Bij het uitruimen van de afwasmachine heb ik altijd het minst zin in het bestek. Altijd maar weer: gadver, nu nog het bestek. Of ik denk juist: weet je wat, ik doe een keer eerst het bestek, dan is het ergste al gedaan. Ik snap niet precies wat ik tegen dat bestek heb. Misschien omdat ik dan de bestekla zie die schoon moet worden gemaakt en beter geordend moet? Of is het omdat het zoveel minder snel opruimt dan bijvoorbeeld een stapel borden?
En waarom die veterweerzin? Omdat ze straks weer los moeten, is dat alles? Omdat het meer werk belooft?
En waarom ruim ik een afwasmachine zoveel liever in dan uit? Met liefde zet ik de troep erin, en ik zet de machine ook graag veel te snel aan. Zo’n zin heb ik in het ‘doen’ van de afwas. Om daarna te balen dat de afwas klaar is, want dan moet dat apparaat weer uitgeruimd.

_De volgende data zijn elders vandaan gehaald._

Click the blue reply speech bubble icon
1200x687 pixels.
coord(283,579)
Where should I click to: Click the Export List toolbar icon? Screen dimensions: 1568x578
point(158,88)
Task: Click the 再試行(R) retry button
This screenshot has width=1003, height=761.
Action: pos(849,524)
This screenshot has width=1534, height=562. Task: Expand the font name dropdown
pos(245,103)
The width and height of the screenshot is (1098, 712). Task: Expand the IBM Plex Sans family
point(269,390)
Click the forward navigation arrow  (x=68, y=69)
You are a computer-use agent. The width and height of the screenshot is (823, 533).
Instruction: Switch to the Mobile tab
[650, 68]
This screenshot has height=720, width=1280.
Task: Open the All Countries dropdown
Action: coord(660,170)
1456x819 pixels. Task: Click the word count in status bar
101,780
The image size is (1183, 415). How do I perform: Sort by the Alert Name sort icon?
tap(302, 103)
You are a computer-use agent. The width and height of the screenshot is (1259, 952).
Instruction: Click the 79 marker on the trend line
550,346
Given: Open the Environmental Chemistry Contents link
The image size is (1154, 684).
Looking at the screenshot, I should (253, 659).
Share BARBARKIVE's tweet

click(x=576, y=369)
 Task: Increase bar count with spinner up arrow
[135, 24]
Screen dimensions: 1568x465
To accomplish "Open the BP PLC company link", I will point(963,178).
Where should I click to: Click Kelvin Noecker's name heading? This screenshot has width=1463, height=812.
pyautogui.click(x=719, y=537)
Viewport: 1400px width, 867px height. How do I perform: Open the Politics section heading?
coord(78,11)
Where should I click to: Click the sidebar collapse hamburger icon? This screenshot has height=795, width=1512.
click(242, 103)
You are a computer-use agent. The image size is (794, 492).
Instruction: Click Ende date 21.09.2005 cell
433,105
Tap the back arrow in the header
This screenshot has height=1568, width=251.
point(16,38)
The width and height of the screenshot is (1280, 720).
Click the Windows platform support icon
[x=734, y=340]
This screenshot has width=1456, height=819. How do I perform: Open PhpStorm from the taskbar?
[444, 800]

Het is alsof je lekker al je e-mail hebt beantwoord, het postvak IN is leeg, maar dan antwoorden de mensen per ommegaande! Nooit is iets af! Nooit! Nooit is het opruimen klaar!
Een vriend van me zit in een revalidatietraject en leert nu dat hij maar een halfuurtje iets mag doen. Daarna moet hij uitrusten.
Of zoals hij het zelf zegt: ‘Ik mag niks meer afmaken.’ Die zin maakte me gelukkig.
Dat is nou nog eens een prachtig doel, waarmee je de weerzin uit de dagen kunt verdrijven. Het verlangen dat de zaken af moeten, moet gewoon weg. De obsessie met de maagdelijke inbox, de schone vaat, de lege afwasmachine, lege agenda, het lege hoofd...
Gewoon wakker worden en tegen jezelf zeggen: Vandaag maak ik niets af en ’s avonds tevreden inslapen omdat dat weer is gelukt.